PASSAGE SHOWN: Begin

Ryan was born at 24 weeks and 3 days after mum Jennifer spent two weeks on strict bed rest. They had no idea what lay ahead but knew the birth was only just the beginning.
This is Jennifer’s story:
“I was 22 weeks pregnant. It was a normal day at home, playing and running after my daughter 2yr daughter Charlie. I grabbed a minute to take a shower and whilst on the toilet, felt something felt wrong. There was no pain, symptoms or warning, but I knew something wasn’t right. Paralysed with fear, I spent the next 20 minutes coaxing Charlie to find my phone and bring it to me so I could call an ambulance.
After reaching the hospital, I was placed on total bed rest, laying slightly elevated. I would stay this way until our baby was born. Our beautiful family gathered around us but as the days went on, my husband had to return to work and Charlie had to attend daycare for the first time. I felt completely helpless and guilty for not being a good mother for my daughter all along knowing that I was doing the right thing for my son. I longed for the daily visits from my family and would cry as soon as they left.

PASSAGE SHOWN: End
DATA SUPPLIED: Begin

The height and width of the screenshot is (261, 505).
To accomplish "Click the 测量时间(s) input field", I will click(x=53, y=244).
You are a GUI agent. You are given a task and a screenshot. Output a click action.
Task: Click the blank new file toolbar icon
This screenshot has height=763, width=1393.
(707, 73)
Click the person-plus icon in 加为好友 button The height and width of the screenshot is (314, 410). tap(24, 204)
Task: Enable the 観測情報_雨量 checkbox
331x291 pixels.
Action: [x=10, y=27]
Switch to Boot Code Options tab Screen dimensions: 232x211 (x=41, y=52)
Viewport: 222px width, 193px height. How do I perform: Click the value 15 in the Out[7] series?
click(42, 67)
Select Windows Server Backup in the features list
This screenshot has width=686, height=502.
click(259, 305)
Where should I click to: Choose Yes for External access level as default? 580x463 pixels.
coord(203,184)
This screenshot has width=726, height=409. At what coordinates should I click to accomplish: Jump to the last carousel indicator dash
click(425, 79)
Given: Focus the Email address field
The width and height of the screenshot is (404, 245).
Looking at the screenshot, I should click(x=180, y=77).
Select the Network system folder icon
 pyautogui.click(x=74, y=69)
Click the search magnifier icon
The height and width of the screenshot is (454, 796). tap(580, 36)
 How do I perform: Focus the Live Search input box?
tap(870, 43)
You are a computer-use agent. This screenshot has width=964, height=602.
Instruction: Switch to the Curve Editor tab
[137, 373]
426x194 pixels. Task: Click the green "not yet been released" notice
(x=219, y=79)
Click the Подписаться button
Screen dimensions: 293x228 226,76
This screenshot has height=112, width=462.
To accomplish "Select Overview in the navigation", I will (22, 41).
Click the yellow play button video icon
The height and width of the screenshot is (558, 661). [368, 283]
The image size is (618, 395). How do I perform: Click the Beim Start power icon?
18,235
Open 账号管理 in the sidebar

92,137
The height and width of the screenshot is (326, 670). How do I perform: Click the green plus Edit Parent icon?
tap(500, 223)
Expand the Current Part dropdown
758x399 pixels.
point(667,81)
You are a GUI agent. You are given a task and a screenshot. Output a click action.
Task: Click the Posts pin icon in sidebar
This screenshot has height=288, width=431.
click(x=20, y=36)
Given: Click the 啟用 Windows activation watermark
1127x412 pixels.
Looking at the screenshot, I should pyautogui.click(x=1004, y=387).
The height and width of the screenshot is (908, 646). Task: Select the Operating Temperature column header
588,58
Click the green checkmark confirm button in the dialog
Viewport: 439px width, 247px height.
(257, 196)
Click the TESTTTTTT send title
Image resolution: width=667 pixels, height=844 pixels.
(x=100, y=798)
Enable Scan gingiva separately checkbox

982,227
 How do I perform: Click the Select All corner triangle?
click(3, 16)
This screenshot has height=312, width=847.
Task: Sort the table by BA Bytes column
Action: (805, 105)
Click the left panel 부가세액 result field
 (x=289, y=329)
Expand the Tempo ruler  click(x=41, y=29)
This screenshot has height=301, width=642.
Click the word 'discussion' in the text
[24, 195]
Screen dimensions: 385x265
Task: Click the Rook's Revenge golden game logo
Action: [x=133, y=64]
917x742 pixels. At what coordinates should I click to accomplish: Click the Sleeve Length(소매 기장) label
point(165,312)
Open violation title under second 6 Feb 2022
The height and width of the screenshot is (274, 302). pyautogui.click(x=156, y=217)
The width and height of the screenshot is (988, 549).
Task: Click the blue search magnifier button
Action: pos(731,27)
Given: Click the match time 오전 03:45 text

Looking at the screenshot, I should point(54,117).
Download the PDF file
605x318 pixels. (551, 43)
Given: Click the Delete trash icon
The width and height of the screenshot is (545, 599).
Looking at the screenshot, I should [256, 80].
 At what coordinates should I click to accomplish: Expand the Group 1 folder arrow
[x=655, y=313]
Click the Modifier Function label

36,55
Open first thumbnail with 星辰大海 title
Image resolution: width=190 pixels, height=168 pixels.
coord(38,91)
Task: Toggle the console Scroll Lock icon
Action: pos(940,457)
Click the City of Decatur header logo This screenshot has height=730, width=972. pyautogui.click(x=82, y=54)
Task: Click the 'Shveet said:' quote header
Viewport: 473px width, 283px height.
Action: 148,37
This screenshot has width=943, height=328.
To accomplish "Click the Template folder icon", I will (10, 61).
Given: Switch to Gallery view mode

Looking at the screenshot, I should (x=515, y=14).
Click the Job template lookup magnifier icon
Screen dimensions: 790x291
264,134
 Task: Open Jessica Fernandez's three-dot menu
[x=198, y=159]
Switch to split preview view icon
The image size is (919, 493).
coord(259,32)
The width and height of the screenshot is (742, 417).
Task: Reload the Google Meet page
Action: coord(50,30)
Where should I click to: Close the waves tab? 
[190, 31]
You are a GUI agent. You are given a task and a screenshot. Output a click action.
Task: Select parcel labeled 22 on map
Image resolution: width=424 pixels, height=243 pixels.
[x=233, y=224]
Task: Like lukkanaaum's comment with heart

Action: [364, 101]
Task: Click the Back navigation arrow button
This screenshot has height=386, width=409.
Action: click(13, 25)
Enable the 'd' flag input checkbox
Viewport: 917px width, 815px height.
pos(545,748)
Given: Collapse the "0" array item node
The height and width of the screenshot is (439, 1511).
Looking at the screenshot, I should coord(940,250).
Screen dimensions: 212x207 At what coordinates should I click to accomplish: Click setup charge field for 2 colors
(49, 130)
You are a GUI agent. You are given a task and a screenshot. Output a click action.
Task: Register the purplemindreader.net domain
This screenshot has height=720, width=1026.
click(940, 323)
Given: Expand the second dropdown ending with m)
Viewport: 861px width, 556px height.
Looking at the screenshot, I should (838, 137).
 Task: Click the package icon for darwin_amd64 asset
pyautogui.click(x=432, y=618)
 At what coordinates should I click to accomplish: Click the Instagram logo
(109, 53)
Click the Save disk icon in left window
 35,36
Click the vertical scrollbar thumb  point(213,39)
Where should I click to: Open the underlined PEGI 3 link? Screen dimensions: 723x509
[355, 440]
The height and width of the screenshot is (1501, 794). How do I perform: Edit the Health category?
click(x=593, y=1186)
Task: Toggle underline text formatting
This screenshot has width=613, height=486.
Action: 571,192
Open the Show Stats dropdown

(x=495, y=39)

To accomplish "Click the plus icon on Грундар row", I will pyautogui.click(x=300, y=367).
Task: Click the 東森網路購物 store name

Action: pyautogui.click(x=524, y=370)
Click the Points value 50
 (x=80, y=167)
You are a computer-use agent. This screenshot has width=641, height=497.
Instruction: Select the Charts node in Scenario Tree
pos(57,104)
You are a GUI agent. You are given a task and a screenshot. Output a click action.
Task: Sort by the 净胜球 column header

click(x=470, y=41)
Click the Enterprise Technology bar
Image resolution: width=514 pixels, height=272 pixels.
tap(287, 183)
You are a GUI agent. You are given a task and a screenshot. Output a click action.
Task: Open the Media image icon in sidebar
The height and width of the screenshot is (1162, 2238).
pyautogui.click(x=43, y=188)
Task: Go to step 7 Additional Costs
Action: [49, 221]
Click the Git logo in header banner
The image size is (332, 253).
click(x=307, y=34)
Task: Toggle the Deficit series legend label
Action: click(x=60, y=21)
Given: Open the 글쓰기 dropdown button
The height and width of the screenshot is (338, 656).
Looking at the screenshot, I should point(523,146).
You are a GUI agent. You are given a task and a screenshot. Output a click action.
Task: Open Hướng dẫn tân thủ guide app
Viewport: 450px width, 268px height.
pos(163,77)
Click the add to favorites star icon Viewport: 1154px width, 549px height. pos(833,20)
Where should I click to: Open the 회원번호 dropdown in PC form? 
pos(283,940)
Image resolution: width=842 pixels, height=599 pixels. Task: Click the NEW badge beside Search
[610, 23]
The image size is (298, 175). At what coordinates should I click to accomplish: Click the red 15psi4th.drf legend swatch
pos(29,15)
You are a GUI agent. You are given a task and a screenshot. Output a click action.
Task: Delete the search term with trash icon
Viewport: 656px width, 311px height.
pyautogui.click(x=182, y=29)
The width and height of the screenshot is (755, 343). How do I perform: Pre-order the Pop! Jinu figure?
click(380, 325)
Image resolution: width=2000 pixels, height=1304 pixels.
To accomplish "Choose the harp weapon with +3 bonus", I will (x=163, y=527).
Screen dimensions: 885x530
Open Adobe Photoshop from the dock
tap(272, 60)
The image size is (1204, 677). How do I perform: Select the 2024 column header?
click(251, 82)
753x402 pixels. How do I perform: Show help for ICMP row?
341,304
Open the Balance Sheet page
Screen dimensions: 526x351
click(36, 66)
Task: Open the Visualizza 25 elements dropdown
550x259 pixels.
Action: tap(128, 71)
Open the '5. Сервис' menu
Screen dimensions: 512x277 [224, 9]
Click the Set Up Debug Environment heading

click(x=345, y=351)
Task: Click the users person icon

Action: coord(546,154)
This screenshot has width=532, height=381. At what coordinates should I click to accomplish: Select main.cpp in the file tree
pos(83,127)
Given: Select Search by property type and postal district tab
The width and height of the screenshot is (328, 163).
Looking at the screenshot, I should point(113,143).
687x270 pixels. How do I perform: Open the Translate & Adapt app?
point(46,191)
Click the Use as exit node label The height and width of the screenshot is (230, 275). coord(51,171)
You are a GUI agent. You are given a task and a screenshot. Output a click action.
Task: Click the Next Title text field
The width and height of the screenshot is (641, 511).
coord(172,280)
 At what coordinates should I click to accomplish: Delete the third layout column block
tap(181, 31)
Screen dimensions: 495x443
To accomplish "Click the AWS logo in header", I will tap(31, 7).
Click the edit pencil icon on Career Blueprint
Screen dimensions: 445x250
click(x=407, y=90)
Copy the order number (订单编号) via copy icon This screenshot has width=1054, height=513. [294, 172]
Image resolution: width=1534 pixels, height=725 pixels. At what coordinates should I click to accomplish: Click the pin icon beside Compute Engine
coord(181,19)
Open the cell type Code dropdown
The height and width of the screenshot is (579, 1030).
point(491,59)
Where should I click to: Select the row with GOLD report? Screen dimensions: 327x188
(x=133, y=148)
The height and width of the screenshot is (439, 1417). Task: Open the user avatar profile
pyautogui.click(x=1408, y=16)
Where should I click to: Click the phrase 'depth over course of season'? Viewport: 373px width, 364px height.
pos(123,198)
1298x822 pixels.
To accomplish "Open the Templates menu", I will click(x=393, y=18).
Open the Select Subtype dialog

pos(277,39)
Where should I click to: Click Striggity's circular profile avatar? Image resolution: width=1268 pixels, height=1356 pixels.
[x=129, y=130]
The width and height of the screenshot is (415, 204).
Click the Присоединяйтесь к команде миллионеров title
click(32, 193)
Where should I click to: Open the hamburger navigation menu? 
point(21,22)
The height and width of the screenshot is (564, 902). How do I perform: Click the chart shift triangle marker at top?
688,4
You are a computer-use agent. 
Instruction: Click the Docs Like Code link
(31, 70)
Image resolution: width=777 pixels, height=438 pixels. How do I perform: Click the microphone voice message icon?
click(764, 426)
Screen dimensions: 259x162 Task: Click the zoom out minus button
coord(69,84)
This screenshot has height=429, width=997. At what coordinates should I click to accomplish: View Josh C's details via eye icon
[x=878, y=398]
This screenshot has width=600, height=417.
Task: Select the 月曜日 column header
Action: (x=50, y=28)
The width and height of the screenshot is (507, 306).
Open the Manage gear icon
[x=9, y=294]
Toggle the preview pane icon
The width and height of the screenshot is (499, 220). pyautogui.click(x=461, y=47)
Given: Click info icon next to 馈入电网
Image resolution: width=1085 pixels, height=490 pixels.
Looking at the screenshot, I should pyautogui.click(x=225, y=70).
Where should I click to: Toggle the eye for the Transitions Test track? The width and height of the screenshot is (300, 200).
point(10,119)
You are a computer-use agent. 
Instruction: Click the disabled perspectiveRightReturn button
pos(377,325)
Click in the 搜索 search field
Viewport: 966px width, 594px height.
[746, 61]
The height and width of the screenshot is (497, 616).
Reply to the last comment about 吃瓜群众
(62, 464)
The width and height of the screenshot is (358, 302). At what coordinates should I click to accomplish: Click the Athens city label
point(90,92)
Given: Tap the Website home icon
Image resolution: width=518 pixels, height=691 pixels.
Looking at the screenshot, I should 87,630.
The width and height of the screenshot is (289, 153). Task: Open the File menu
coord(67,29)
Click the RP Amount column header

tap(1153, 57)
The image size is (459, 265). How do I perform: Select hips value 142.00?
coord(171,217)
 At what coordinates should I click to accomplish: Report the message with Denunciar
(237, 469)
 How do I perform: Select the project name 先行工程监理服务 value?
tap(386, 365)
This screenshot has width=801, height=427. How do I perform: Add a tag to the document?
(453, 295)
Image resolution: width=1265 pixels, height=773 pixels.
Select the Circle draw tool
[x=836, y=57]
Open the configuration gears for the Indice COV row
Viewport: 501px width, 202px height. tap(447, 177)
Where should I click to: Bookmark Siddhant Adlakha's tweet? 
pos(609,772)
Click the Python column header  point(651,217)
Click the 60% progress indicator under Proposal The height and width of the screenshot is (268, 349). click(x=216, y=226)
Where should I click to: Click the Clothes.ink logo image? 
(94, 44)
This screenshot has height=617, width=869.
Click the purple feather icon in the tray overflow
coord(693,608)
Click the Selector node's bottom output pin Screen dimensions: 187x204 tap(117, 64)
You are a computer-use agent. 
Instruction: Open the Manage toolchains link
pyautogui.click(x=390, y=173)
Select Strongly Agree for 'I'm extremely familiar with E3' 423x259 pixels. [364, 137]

DATA SUPPLIED: End

• **APPLY WHAT YOU READ**:
1: Answer these questions from Jennifer's story about Ryan's birth:
(a) At how many weeks and days was Ryan born?
(b) How many weeks pregnant was Jennifer when she felt something was wrong?
(c) Who had to start daycare for the first time while Jennifer was in the hospital?
2: Go on with Jennifer's story about Ryan's birth, picking up right after its last sentence.

• **ANSWER LIST**:
1:
(a) 24 weeks and 3 days
(b) 22 weeks
(c) Charlie

2:
Before our baby was born, all the complications that could arise from his prematurity were explained to us so we knew his birth was only the beginning. 16 days later, Ryan Patrick was born at 24 weeks and 3 days gestation, weighing 648 grams. It was the scariest day of my life. He was baptised the next day at his bedside.
Being discharged from hospital and leaving behind our son was excruciating, yet I was going home to be with my family which I was happy about. I soon learnt the heart-wrenching reality that, what was good for Ryan (being by his side, helping where I could) was not good for Charlie and what was good Charlie (me being at home and giving her full attention) was not good for Ryan. The guilt was thick and heavy.
Weeks went on and every day felt like Groundhog Day. Charlie and I would get up to the hospital early in the morning, come home at lunch for Charlie to have a sleep, then head back up in the afternoon and wait for Stephen to arrive where we’d spend half an hour together as a family. Stephen would have his time with Ryan (after working all day) and I’d take Charlie home to bed. It was utterly exhausting both physically and mentally. It was as though we were robots, simply just getting by.
On Day 19, I was able to hold my son for the very first time. It was incredible. That day gave me a renewed sense of hope that Ryan could make it through.
There were countless sleepless nights and dashes to the hospital in the middle of the night after the dreaded phone calls informing us “He might not make it through”.
Ryan fought off numerous infections, nearly lost his ear and flatlined more times than I could count. But on day 105, we left the hospital with our little miracle.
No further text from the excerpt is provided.